# YOUR GOAL
Should a line below contain the word "hamburger", report it.

# DATA EXTRACT
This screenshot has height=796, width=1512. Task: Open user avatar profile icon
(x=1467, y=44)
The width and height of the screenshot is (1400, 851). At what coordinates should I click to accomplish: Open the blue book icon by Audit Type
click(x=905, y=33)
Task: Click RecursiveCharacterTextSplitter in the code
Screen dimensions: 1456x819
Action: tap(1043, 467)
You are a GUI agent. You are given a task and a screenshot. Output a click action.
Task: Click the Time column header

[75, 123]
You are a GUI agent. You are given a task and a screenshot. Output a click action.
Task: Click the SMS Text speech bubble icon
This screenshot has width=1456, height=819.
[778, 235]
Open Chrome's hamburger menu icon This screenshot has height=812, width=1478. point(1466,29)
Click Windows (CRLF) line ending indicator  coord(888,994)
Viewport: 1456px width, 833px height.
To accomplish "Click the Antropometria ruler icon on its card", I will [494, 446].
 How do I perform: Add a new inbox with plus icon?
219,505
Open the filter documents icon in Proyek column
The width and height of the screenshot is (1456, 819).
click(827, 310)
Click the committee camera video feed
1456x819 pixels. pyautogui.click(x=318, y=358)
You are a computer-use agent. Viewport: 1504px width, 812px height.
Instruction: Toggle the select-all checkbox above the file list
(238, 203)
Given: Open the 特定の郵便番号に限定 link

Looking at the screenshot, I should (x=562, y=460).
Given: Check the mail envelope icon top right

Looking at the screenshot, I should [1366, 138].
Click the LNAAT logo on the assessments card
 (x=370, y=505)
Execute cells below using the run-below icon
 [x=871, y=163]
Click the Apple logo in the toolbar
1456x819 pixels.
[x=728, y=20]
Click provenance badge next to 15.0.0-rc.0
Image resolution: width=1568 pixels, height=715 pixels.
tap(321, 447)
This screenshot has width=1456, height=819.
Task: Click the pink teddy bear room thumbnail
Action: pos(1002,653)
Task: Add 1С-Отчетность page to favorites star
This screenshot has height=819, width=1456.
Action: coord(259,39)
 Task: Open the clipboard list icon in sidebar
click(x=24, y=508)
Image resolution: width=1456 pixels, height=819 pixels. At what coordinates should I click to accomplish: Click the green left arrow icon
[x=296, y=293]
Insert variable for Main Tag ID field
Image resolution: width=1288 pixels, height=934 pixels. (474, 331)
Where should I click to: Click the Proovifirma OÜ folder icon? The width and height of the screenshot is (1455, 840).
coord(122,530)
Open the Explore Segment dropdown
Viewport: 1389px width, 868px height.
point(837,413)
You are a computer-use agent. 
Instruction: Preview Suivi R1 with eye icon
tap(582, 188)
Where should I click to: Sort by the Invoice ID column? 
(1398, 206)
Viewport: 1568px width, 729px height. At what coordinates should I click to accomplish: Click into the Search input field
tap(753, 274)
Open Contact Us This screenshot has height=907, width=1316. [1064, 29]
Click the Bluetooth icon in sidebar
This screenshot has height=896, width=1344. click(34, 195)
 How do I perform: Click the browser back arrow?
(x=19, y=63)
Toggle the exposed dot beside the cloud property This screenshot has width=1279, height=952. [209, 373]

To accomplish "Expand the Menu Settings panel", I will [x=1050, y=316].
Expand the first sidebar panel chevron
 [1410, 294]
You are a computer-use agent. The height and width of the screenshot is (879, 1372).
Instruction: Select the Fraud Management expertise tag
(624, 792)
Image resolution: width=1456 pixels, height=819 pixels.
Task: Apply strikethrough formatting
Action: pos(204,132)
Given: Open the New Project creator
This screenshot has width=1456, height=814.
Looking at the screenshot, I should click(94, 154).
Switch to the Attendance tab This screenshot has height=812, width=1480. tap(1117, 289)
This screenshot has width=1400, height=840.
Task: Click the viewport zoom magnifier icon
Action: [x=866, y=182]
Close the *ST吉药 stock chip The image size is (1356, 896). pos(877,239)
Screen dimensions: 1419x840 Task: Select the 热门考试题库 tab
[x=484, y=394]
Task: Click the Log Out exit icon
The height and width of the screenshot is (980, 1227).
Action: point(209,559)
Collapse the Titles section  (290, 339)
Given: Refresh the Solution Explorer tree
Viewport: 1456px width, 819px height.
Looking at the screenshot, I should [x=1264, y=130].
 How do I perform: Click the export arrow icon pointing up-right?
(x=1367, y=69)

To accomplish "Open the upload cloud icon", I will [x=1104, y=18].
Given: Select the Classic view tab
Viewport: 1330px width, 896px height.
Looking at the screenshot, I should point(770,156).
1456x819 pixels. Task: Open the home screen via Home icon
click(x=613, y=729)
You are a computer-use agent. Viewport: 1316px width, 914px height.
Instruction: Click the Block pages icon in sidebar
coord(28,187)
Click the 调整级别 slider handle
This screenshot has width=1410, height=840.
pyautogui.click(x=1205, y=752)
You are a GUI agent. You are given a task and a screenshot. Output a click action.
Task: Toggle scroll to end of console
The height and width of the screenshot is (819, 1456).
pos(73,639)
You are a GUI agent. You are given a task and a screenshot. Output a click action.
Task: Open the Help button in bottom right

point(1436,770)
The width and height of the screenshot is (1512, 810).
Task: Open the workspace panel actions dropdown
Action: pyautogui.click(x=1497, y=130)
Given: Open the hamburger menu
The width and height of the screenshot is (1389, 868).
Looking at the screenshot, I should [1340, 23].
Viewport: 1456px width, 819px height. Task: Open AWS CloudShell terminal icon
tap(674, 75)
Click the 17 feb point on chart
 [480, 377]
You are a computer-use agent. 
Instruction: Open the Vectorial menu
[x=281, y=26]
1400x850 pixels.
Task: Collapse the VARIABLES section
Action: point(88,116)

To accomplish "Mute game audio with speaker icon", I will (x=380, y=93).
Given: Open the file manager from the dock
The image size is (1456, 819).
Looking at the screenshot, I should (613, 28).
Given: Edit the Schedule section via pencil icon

# OUTPUT BELOW
Open Chrome's hamburger menu icon This screenshot has height=812, width=1478. point(1466,29)
Given: Open the hamburger menu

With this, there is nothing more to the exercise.